Eliminate long-polling by switching to WebSocket connections. Once a Worker arranges to proxy through a WebSocket, [the Worker does not remain in use during proxying, avoiding memory accumulation](https://blog.cloudflare.com/workers-optimization-reduces-your-bill/#but-it-doesnt-stop-there).

Not immediately viable because:

- Already under development as part of [Job Router](../../runner_job_router/_index.md).
- Will take significant time to implement in production.
- Must still support long-polling for backward compatibility.

### 2. Reduce polling time

Reduce polling interval from 50 seconds to 5 seconds to prevent request accumulation that leads to `exceededMemory`.

Rejected because:

- Would increase connections from runners to the server by 10x.
- Likely to burn through the pending job queue SLO.

### 3. Use Tail Worker + Workers Analytics Engine

Use a Tail Worker to classify errors at the source, marking `exceededMemory` on `/api/v4/jobs/request` as expected noise while alerting only on real errors. Write classified data points to [Worker Analytics Engine](https://developers.cloudflare.com/analytics/analytics-engine/get-started/) and [query from Grafana](https://developers.cloudflare.com/analytics/analytics-engine/grafana/).

Rejected because:

- Estimated [cost of ~$25,000/month](https://gitlab.com/gitlab-com/gl-infra/tenant-scale/cells-infrastructure/team/-/issues/632#note_3043315473) for writes alone (90 billion requests/month).
- Additional cost for the tail worker CPU time.
- Adds complexity with another worker component.

### 4. Fork cloudflare-exporter with path dimension

Add a new metric `cloudflare_zone_edge_errors_by_path` to the [lablabs/cloudflare-exporter](https://github.com/lablabs/cloudflare-exporter) with a path dimension, then use Prometheus metric relabel configs to filter out noise from the `/api/v4/jobs/request` endpoint.

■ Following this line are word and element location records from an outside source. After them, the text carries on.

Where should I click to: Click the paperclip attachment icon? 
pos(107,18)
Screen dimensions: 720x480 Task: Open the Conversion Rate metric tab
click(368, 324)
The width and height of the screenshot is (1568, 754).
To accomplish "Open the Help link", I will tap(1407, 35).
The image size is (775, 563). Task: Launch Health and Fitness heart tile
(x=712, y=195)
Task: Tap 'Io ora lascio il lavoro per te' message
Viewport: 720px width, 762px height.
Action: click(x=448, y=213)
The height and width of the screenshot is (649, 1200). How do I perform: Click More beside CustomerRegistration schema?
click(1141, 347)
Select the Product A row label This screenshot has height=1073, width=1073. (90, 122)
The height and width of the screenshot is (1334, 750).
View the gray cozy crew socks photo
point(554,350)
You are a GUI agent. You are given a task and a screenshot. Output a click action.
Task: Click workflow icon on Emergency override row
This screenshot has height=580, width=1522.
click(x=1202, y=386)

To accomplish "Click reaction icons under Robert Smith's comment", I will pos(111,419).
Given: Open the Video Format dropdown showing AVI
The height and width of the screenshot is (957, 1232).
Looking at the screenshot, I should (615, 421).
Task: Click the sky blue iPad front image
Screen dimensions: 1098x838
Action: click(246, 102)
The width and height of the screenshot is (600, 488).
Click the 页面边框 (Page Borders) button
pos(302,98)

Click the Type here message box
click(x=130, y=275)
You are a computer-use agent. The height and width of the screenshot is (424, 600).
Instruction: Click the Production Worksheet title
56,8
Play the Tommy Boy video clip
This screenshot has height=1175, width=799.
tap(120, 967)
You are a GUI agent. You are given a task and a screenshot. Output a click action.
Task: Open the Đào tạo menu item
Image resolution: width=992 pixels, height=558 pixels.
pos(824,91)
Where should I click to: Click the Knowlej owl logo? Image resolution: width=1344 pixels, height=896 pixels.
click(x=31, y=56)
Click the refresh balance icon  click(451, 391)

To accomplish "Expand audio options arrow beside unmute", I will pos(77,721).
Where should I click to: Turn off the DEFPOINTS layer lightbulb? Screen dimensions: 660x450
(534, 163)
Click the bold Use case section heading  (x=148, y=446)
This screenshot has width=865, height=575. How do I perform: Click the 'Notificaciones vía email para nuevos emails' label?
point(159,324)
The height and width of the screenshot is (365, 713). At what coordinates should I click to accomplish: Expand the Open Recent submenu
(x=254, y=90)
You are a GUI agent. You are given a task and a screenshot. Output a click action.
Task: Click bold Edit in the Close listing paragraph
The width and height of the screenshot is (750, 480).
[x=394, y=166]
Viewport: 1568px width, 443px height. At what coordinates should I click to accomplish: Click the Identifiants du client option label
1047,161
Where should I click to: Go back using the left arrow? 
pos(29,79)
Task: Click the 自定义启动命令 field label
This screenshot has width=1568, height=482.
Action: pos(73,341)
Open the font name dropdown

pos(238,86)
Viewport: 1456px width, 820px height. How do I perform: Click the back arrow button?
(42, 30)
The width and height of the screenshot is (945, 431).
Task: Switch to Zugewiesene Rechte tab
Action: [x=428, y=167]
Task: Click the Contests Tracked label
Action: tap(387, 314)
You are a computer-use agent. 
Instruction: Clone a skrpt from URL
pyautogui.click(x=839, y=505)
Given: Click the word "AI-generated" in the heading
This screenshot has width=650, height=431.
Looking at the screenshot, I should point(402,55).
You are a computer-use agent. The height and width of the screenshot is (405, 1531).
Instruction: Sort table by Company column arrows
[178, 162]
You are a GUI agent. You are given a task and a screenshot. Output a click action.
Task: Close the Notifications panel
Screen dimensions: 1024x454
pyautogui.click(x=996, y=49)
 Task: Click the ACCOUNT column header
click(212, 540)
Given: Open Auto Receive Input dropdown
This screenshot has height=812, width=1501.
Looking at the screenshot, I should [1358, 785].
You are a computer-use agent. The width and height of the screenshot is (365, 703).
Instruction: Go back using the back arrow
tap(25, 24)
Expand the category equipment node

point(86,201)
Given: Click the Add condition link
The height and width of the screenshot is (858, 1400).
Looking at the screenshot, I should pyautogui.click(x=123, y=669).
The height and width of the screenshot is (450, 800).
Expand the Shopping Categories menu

The implementation would involve:

1. Adding a new metric with `zone`, `account`, `status`, `host`, and `path` labels
2. Using Prometheus rewrite rules to drop metrics for the jobs/request endpoint while collapsing cardinality for other paths:

```yaml
metric_relabel_configs:
  # Drop metrics for the jobs/request endpoint entirely (expected noise)
  - source_labels: [__name__, path]
    regex: 'cloudflare_zone_edge_errors_by_path;/api/v4/jobs/request'
    action: drop

  # For remaining metrics, replace path with empty string to collapse cardinality
  - source_labels: [__name__]
    regex: 'cloudflare_zone_edge_errors_by_path'
    target_label: path
    replacement: ''
    action: replace
```

An [upstream PR was created](https://github.com/lablabs/cloudflare-exporter/pull/193) to add this metric support.

Rejected because:

- Requires maintaining a fork of `lablabs/cloudflare-exporter` indefinitely as the upstream PR is unlikely to be accepted for this specific use case.
- The path dimension creates high cardinality even with normalization, which could impact Prometheus performance.
- Relies on edge error rate as a proxy for worker health, which could cause false positives (e.g., if KAS fails at the edge, we'd page for HTTP Router).
- Long-term maintenance burden for a shared component that other teams also rely on.